EXERCISE:
In the excerpted passage below on U.S. adherence to the Convention, condense the paragraph that begins "The United States has utilized diplomatic" into one shorter sentence that keeps its main facts.

EXCERPTED PASSAGE:
━━━━━━

Certain arguments have recently been put forward suggesting that it would not be in the U.S. interest to join the Convention. I would like to address these arguments in turn. President Reagan thought the treaty was irremediably defective.


· President Reagan expressed concerns only about Part XI’s deep seabed mining regime.


· In fact, he believed that Part XI could be fixed and specifically identified the elements in need of revision.


· The regime has been fixed in a legally binding manner that addresses each of the U.S. objections to the earlier regime.


· The rest of the treaty was considered so favorable to U.S. interests that, in his 1983 Ocean Policy Statement, President Reagan ordered the Government to abide by the non-deep seabed provisions of the Convention.


The 1994 Agreement doesn’t even pretend to amend the Convention; it merely establishes controlling interpretive provisions.


· The 1994 Agreement contains legally binding changes to the Convention.


· The Convention could only have been “amended” if it had already entered into force.


· It would not have been in our interest to wait until the Convention entered into force before fixing it, as it would have been more cumbersome to effectuate the changes that we sought.


· The Agreement unambiguously changes Part XI in a legally binding manner.


The problems identified by President Reagan in 1983 were not remedied by the 1994 Agreement relating to deep seabed mining.


· Each objection has been addressed.


· Among other things, the 1994 Agreement:


. provides for access by U.S. industry to deep seabed minerals on the basis of non-discriminatory and reasonable terms and conditions;


. overhauls the decision-making rules to accord the United States critical influence, including veto power in some cases, over future decisions;


. restructures the regime to comport with free-market principles, including the elimination of the earlier mandatory technology transfer provisions and all production controls.


U.S. adherence to the Convention is not necessary because navigational freedoms are not threatened (and the only guarantee of free passage on the seas is the power of the U.S. Navy).


· It is not true that our navigational freedoms are not threatened. There are more than one hundred illegal, excessive claims affecting vital navigational and overflight rights and freedoms.


· The United States has utilized diplomatic and operational challenges to resist the excessive maritime claims of other countries that interfere with U.S. navigational rights under customary international law as reflected in the Convention. But these operations entail a certain amount of risk – e.g., the Black Sea bumping incident with the former Soviet Union.

━━━━━━

SUPPLIED DATA:
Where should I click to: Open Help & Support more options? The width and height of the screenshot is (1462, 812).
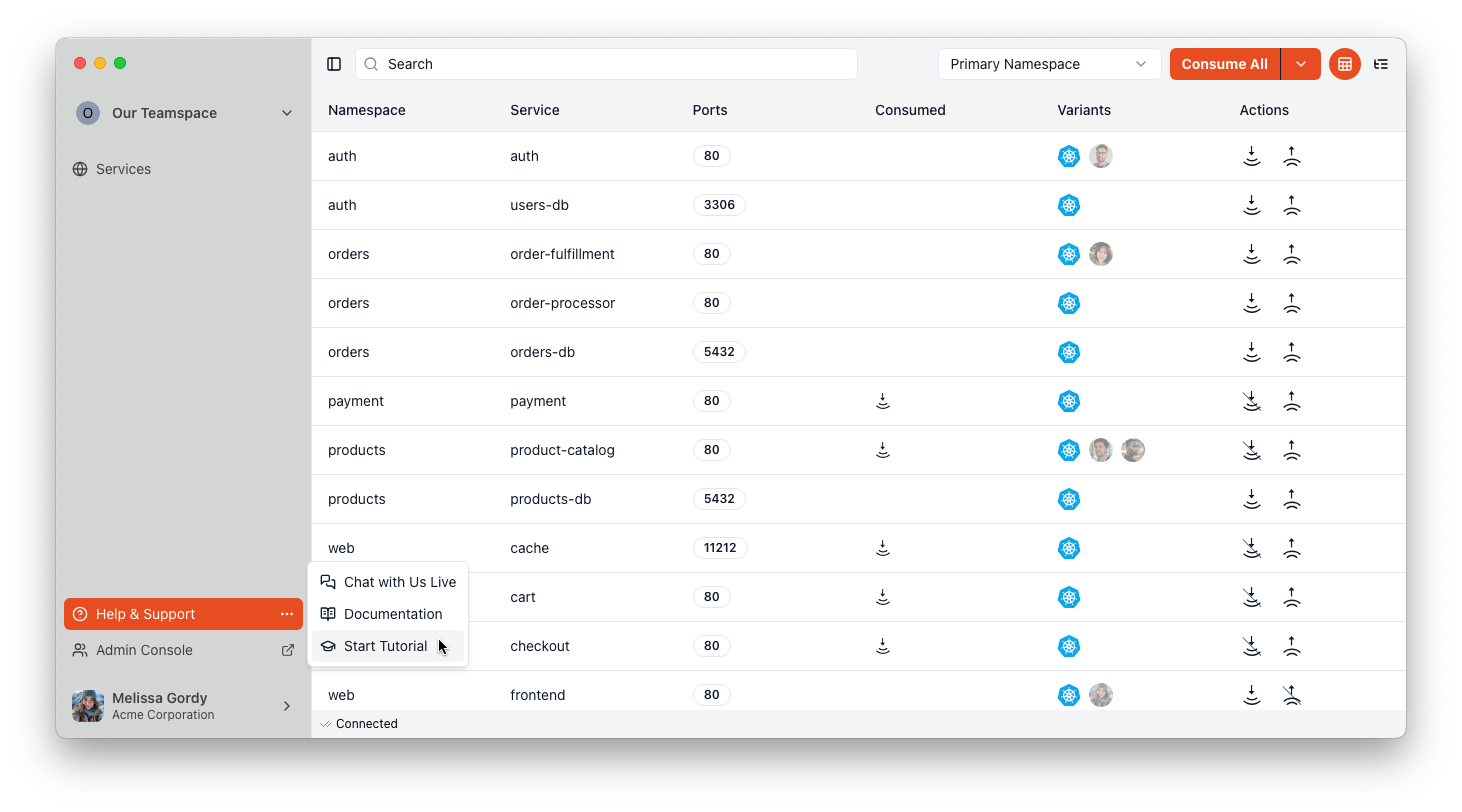287,614
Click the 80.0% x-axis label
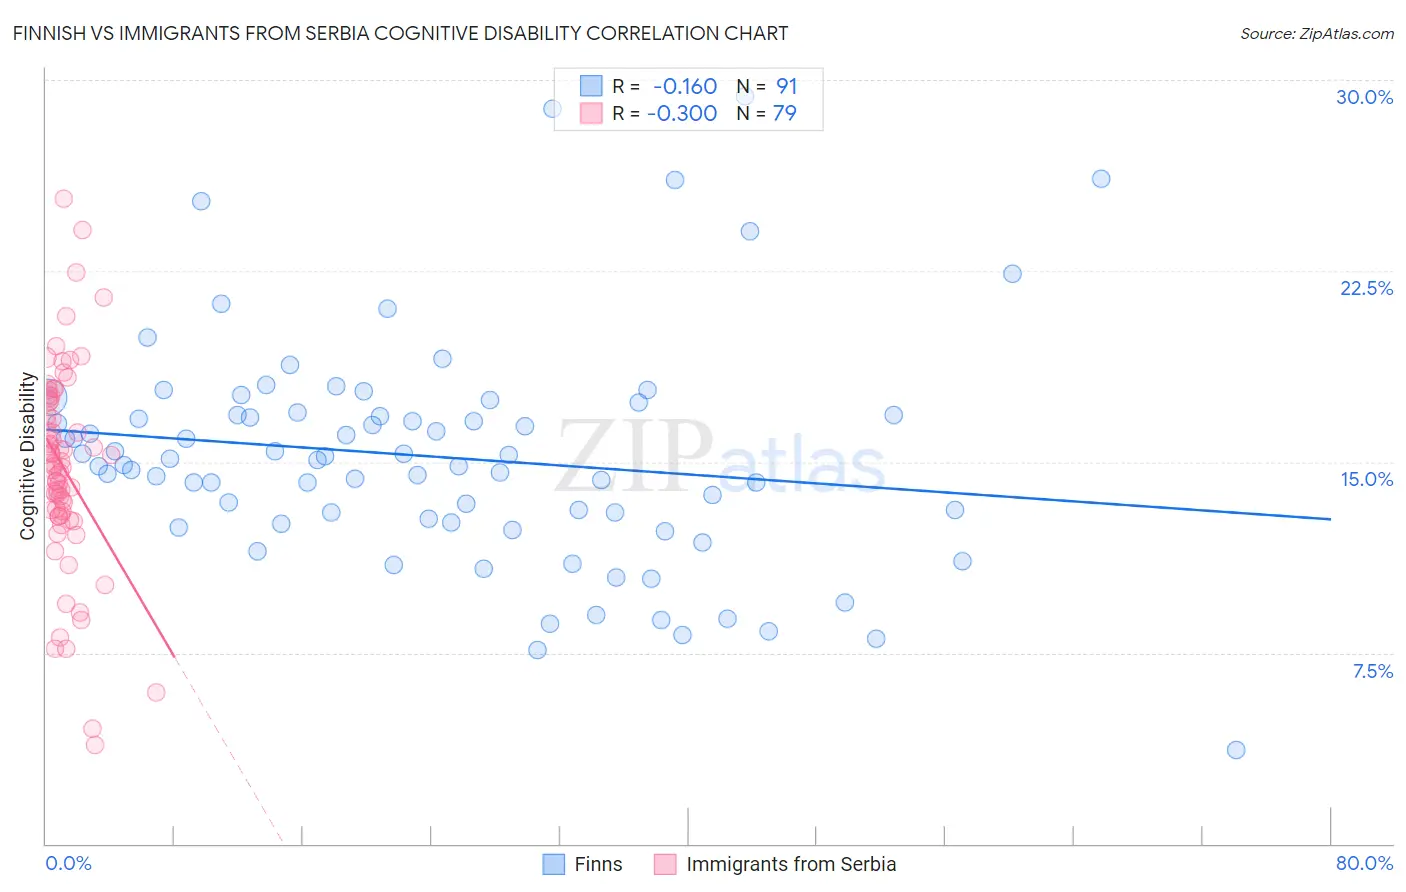This screenshot has width=1406, height=892. tap(1364, 863)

━━━━━━

RESPONSE:
The United States has used diplomatic and operational challenges to resist other countries' excessive maritime claims that interfere with its navigational rights under customary international law as reflected in the Convention, but such operations carry risk, as the Black Sea bumping incident with the former Soviet Union showed.